Sounds too plain to be true?
It's not.
Consistency and momentum are competitive advantages that many overlook in their search for complicated 'strategies.'
There should be no shame in offering value.
Create an extensive content and outreach plan and try to stick to it.
At the least, it should have day and week-wise content that you will publish, channels that you will use, and the outreach targets.
Here is an example:
and so on.
Create a plan in a spreadsheet for the next 12 weeks and stick to it. Start small and keep things manageable.
You do not have to do ten different things at a time.
Do whatever is possible, but do it consistently and with high quality.
As a founder, you have a lot to manage on a day-to-day basis.
Decision-making demands critical thinking, and you can only make a few good decisions daily.
Do it more; it will tire you out. Do it less and risk creating a mess.
A good approach is automating repeated tasks and focusing on high-impact areas.
If you have ten decisions to make in a day, which ones of them will have the highest impact on the growth of your business?
Prioritize them.
Do not do something because ten other people are doing it.
Observe, analyze, and decide what works for you and what does not.
Fads are all around. They come and go fast.
Businesses built on fads shut shops as often as they get launched.
But when they have their run, fads are good, they help attract eyeballs.
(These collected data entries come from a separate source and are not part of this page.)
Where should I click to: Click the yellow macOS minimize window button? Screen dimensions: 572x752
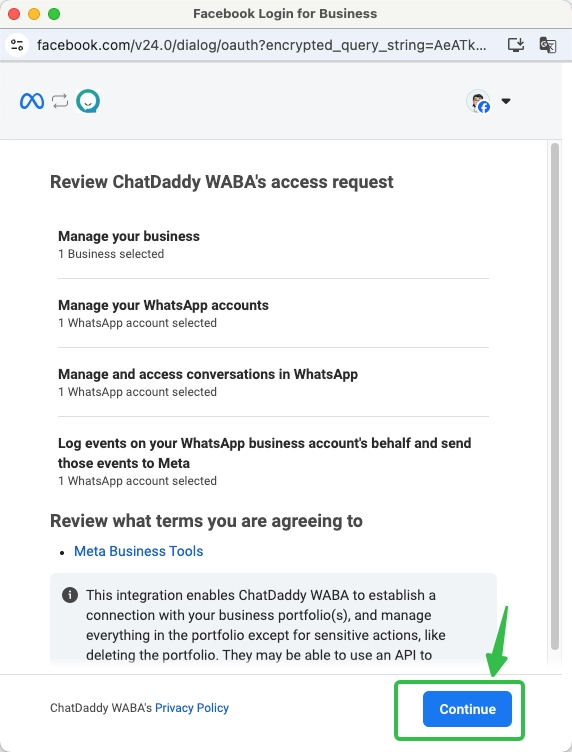(34, 14)
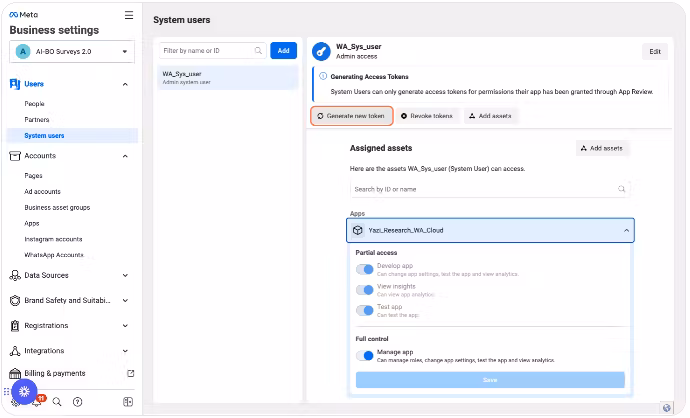
Task: Toggle the sidebar panel layout icon
Action: [128, 402]
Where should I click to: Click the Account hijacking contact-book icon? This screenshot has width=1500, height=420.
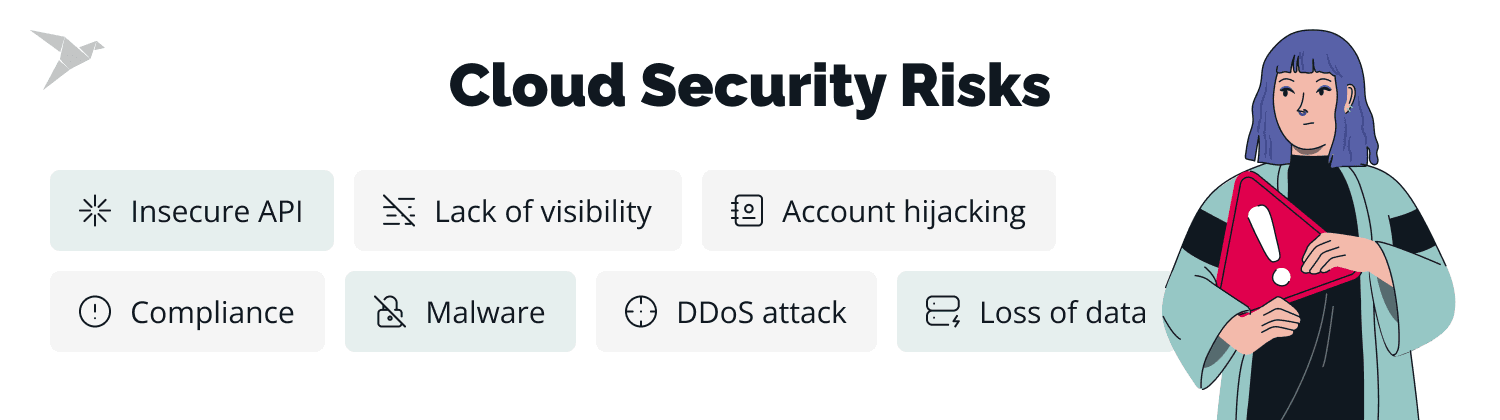[746, 211]
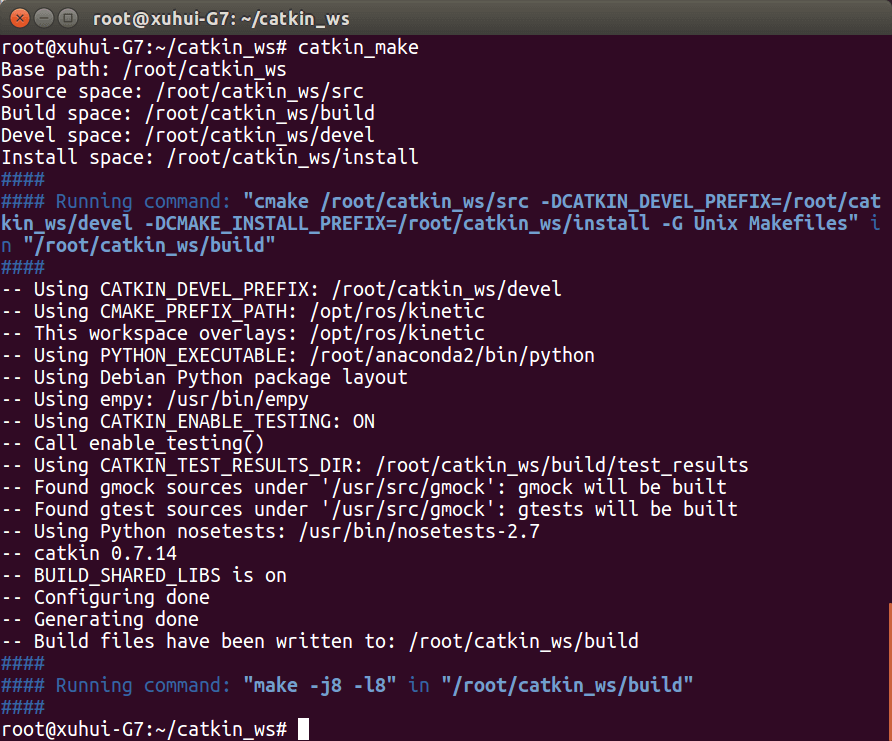Click the Source space path
The image size is (892, 741).
256,92
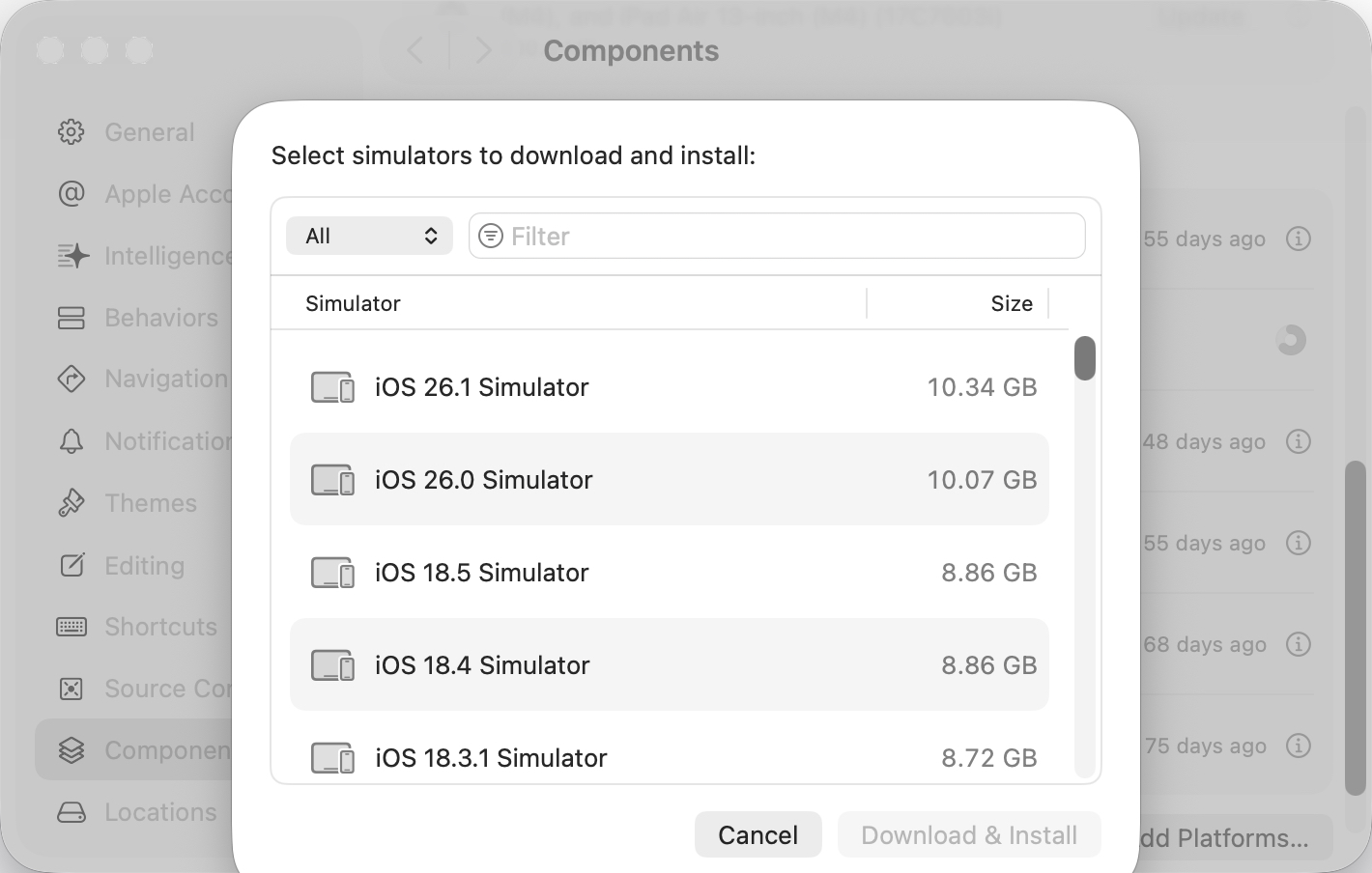The width and height of the screenshot is (1372, 873).
Task: Open the Components settings tab
Action: (135, 750)
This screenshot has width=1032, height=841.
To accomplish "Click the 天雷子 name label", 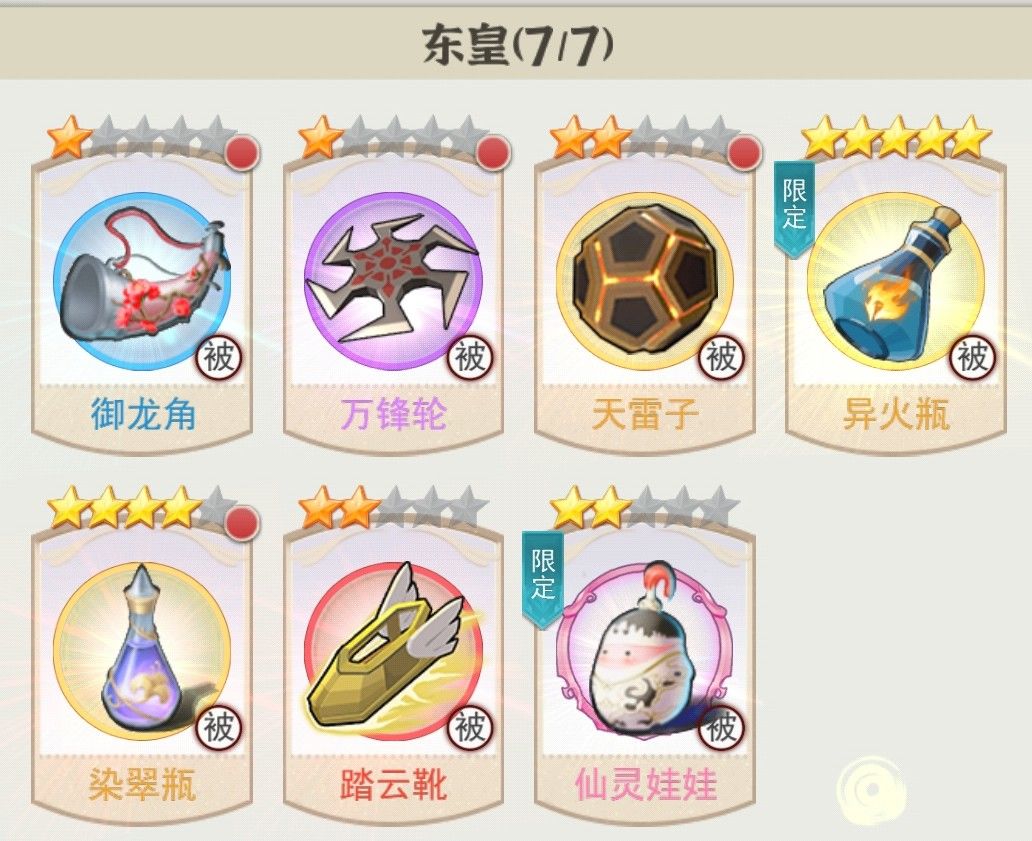I will 645,415.
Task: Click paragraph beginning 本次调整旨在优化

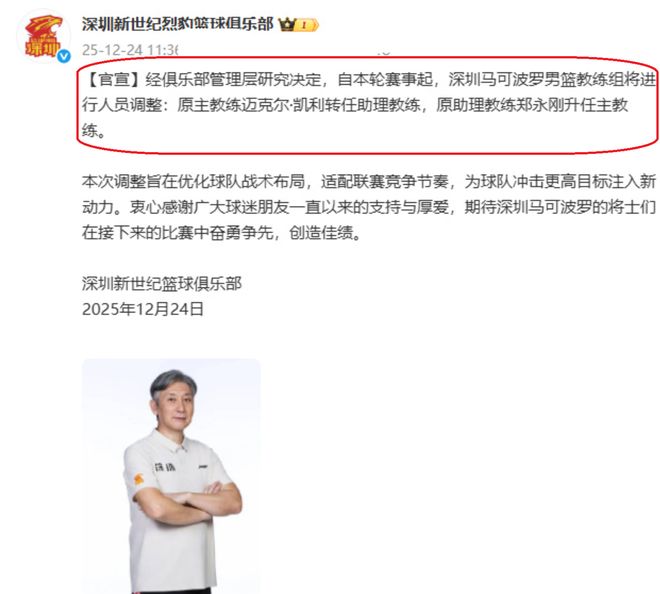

So, fads are good as accelerators.
Ride the waves, get discovered, get new attention but build something everlasting.
People distrust anything that comes across as 'salesy'.
In fact, they will trust the casual advice of an acquaintance more than any expensive advertisement.
Use the power of being ordinary and scrappy for the growth of your business.
Forget about state-of-art designs and production.
Record selfie videos and product tours over Loom.
Write semi-casual emails while still being respectful.
Zoom’s founder Eric Yuan once replied to my scrappy email that talked about something valuable to him.
Focus more on sharing your point-of-view, capabilities of your product, and engaging with your users.